Tuesday 31 August 2010

The way to a man's heart is through his stomach

Yesterday my friend came to visit and I had a few bananas which were either good for the bin, or perfect for a cake, so I baked a cake! At this point I must admit that I have very little self restrain when it comes to bakeries, especially if chocolate is involved as it was in this case.
As my friend wasn't ready to share too many calories with me I took what was left to work to avoid turning into the Bibendum.
Now, I must warn you. This wasn't just any cake! This was my trade mark cake. The one all of my friends, colleagues around the world ask me for, and I am not even exaggerating here so far it has gone to U.A.E., U.S.A., Australia, NZ , Turkey and Bristol...
Once at work, I did my usual and put the cake out on the kitchenette table, just as Mr Smile was getting himself a cup of tea, I pointed out the that he should help himself to some cake before it vanished.

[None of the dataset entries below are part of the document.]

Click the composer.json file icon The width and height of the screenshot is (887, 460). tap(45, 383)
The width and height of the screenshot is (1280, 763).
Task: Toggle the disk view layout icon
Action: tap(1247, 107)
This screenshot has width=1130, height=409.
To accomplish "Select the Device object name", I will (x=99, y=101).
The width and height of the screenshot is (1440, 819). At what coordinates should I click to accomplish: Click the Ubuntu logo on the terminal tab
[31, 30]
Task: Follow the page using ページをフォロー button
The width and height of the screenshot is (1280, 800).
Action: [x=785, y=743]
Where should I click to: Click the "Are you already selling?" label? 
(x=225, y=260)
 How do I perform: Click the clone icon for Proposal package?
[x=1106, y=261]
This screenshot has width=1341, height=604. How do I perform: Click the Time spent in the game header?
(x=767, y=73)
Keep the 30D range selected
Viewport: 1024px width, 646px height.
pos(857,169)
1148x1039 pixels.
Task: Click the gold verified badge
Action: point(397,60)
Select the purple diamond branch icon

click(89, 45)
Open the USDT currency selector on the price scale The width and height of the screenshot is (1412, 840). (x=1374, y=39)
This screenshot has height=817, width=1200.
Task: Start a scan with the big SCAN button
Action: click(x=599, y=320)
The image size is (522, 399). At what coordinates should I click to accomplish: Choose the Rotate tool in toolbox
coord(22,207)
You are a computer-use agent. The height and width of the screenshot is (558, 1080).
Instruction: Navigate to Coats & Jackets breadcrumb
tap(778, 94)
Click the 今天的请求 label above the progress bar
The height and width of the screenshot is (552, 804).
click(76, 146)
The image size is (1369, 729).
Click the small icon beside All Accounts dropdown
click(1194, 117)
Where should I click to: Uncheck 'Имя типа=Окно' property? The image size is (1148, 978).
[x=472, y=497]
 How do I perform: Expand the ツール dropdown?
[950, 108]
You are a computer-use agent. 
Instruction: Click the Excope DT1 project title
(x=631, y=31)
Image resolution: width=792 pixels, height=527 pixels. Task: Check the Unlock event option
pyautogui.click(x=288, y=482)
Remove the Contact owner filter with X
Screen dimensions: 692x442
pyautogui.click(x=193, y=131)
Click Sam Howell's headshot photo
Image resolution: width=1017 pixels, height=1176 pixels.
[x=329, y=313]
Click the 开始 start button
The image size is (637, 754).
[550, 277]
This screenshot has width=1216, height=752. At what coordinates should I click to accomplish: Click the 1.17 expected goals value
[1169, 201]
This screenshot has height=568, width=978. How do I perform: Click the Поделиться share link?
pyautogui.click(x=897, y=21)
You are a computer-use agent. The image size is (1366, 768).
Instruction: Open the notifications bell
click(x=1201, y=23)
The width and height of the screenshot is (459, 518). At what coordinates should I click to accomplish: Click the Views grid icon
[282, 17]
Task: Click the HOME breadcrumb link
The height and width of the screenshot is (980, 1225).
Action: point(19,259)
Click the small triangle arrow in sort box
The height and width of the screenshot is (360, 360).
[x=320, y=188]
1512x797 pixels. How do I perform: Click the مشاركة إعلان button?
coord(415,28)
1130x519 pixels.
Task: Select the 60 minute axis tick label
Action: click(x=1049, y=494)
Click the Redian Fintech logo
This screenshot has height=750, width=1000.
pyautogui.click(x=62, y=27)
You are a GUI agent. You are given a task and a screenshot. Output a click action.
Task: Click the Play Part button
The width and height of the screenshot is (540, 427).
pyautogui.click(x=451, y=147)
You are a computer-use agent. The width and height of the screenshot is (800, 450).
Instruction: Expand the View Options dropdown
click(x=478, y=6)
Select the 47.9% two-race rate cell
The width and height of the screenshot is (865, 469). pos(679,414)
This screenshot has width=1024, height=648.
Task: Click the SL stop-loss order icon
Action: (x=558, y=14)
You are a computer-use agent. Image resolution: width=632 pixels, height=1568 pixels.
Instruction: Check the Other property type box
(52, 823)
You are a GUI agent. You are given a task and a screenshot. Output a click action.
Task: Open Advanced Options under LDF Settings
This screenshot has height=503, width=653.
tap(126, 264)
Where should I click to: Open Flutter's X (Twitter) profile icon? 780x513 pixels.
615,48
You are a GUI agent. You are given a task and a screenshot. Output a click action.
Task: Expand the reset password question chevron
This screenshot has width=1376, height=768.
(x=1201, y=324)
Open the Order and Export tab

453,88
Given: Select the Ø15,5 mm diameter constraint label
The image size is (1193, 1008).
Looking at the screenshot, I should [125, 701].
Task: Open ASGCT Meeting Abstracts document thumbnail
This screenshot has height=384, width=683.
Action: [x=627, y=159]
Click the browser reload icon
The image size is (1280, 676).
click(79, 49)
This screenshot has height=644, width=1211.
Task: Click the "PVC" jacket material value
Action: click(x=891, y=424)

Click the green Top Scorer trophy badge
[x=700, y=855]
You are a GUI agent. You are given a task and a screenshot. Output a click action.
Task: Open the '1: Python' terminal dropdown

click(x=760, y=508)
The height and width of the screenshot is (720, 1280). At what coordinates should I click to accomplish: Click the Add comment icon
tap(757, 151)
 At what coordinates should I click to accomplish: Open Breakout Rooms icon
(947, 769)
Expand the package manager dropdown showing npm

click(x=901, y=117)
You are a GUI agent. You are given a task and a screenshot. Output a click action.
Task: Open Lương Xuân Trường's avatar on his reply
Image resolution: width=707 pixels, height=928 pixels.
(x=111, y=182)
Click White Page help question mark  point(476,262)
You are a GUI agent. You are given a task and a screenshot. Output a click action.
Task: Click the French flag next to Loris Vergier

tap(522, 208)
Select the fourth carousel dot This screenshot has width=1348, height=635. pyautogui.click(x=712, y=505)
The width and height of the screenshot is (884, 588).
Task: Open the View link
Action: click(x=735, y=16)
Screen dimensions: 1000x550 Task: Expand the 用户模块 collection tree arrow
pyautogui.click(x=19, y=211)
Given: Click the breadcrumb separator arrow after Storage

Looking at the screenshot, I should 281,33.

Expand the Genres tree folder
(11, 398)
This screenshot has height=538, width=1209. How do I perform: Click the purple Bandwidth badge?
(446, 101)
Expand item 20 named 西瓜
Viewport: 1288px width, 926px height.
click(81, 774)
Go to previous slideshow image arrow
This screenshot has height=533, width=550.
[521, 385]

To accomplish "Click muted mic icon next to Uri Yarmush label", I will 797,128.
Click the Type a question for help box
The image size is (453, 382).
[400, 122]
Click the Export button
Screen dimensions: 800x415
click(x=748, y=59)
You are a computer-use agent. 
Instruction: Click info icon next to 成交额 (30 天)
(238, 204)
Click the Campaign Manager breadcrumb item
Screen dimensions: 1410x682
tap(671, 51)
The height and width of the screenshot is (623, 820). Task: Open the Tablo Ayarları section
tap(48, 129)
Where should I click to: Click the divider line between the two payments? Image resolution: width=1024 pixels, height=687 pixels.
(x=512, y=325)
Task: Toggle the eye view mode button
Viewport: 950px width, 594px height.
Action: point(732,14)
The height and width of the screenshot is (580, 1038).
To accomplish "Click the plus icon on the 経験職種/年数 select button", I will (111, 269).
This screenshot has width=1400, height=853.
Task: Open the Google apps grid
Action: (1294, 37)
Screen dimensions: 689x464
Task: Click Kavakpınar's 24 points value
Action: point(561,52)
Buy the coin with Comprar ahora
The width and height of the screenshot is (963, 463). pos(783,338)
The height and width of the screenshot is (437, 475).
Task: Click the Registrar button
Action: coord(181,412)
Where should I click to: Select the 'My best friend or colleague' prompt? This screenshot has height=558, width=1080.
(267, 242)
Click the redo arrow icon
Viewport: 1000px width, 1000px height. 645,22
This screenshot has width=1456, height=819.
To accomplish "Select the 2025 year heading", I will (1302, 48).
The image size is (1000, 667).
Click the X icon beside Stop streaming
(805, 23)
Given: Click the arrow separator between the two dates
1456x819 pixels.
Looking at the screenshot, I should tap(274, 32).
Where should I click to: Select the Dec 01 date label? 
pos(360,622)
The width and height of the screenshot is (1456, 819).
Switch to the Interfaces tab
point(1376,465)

A bit later as I am on the phone in my office I see him pass my door and do a double take, pop is head through my door and did the international sign for "Delicious", and gave me his usual big smile.
Later on Mr Snag show his face through my door, Mr Snag is Muslim and therefore doing Ramadan at the moment (no food from sunrise to sundown), it was is birthday on Sunday (24 y.o.) and he had brought in some cupcakes if I fancied some. Obviously, I obliged, not wanting to insult him, and because it was chocolate ones. (Did I mention that I am a complete chocolate addict?) I told him that I had made some cake if he wanted some to take home with him for iftar (break of fast). I am not sure if he did, all I know is that I left a full cake on the table before my meeting and that one hour and a half later it had all gone!
Before I left work I popped into my client's office to discuss one of my files and I asked him if he had managed to get some cake.
My client: "No, I didn't. Is there any left?"
Me: "It's all gone I'm afraid"
Mr C then adds: "I had the last bit, it was delicious! So moist!"
Me: "You see, I told you I could bake!"
Mr C: "You made it?? I don't mean to sound sexist, and it isn't meant to be sexist, but I love a woman who can bake." And yes, you guessed it, I made my excuses and left... after turning bright red.